Eine politische Schonfrist wird der neue deutsche Verteidigungsminister nicht haben, wie die "New York Times" feststellt. Pistorius werde "unmittelbar auf die Bewährungsprobe gestellt", wenn es darum geht, "dem zunehmenden öffentlichen Druck auf Deutschland" zu begegnen, Leopard-2-Kampfpanzer an die Ukraine zu liefern.
Nur zusammen mit Washington
Unmittelbar vor dem ersten Treffen von US-Verteidigungsminister Austin mit seinem neuen deutschen Amtskollegen kommt Bewegung in die Frage der Panzerlieferungen auf: Deutschland werde der Ukraine nur dann Leopard 2 Kampfpanzer überlassen und den europäischen NATO-Partnern die Lieferung der in Deutschland hergestellten Leopard 2 erlauben, wenn die USA ebenfalls ihre Kampfpanzer vom Typ M-1 Abrams den ukrainischen Streitkräften liefern würde, meldeten deutsche und amerikanische Medien übereinstimmend. Dies habe Bundeskanzler Scholz US-Präsident Biden in einem Telefonat am Dienstag mitgeteilt. Bislang lehnt die US-Regierung die Lieferung eigener Kampfpanzer vom Typ M-1 Abrams ab, unter Hinweis auf die deutlich komplexere Wartung und Inbetriebnahme des Abrams Panzers. Stattdessen bereite die US-Regierung ein neues militärisches Hilfspaket für die Ukraine in Höhe von 2,5 Milliarden Dollar vor, berichtet CNN unter Berufung auf US-Regierungsquellen. Darunter Radschützenpanzer vom Typ Stryker, nicht aber Kampfpanzer oder Raketen mit sehr großer Reichweite.

Einträge aus einer Datensammlung:
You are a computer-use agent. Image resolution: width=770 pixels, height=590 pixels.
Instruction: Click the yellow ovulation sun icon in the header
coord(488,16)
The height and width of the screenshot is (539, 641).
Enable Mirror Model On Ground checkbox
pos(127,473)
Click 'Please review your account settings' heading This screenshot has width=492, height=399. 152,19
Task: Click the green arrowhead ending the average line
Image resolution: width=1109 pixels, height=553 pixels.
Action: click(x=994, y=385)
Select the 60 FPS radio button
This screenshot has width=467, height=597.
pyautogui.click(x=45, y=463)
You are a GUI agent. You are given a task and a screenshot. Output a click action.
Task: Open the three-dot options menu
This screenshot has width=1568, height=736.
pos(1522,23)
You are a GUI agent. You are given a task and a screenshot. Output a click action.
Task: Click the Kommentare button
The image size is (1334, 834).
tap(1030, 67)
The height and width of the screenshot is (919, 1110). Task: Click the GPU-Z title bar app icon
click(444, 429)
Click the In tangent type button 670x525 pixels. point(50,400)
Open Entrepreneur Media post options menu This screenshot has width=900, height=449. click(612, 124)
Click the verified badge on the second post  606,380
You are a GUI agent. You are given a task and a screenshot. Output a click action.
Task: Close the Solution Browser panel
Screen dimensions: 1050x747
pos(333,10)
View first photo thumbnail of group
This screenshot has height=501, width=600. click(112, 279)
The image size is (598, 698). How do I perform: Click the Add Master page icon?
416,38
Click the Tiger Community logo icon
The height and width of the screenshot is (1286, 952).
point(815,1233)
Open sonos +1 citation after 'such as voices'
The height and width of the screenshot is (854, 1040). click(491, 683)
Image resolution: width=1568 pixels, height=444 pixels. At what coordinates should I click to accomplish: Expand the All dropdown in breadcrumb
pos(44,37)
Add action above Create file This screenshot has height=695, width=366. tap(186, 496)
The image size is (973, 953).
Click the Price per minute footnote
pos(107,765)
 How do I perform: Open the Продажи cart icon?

# Verständnisfragen:
**1)** Schreiben Sie den Textauszug von „Eine politische Schonfrist“ bis „Ukraine zu liefern.“ wortgetreu ab.
**2)** Welchen Umfang hat laut Textauszug das neue militärische Hilfspaket, das die US-Regierung für die Ukraine vorbereitet?
**3)** Übersetzen Sie diesen Satz aus dem Textauszug ins Englische: „Bislang lehnt die US-Regierung die Lieferung eigener Kampfpanzer vom Typ M-1 Abrams ab, unter Hinweis auf die deutlich komplexere Wartung und Inbetriebnahme des Abrams Panzers.“

# Lösungen:
**1)**
Eine politische Schonfrist wird der neue deutsche Verteidigungsminister nicht haben, wie die "New York Times" feststellt. Pistorius werde "unmittelbar auf die Bewährungsprobe gestellt", wenn es darum geht, "dem zunehmenden öffentlichen Druck auf Deutschland" zu begegnen, Leopard-2-Kampfpanzer an die Ukraine zu liefern.

**2)** 2,5 Milliarden Dollar

**3)** So far, the US government has refused to supply its own M-1 Abrams main battle tanks, citing the considerably more complex maintenance and commissioning of the Abrams tank.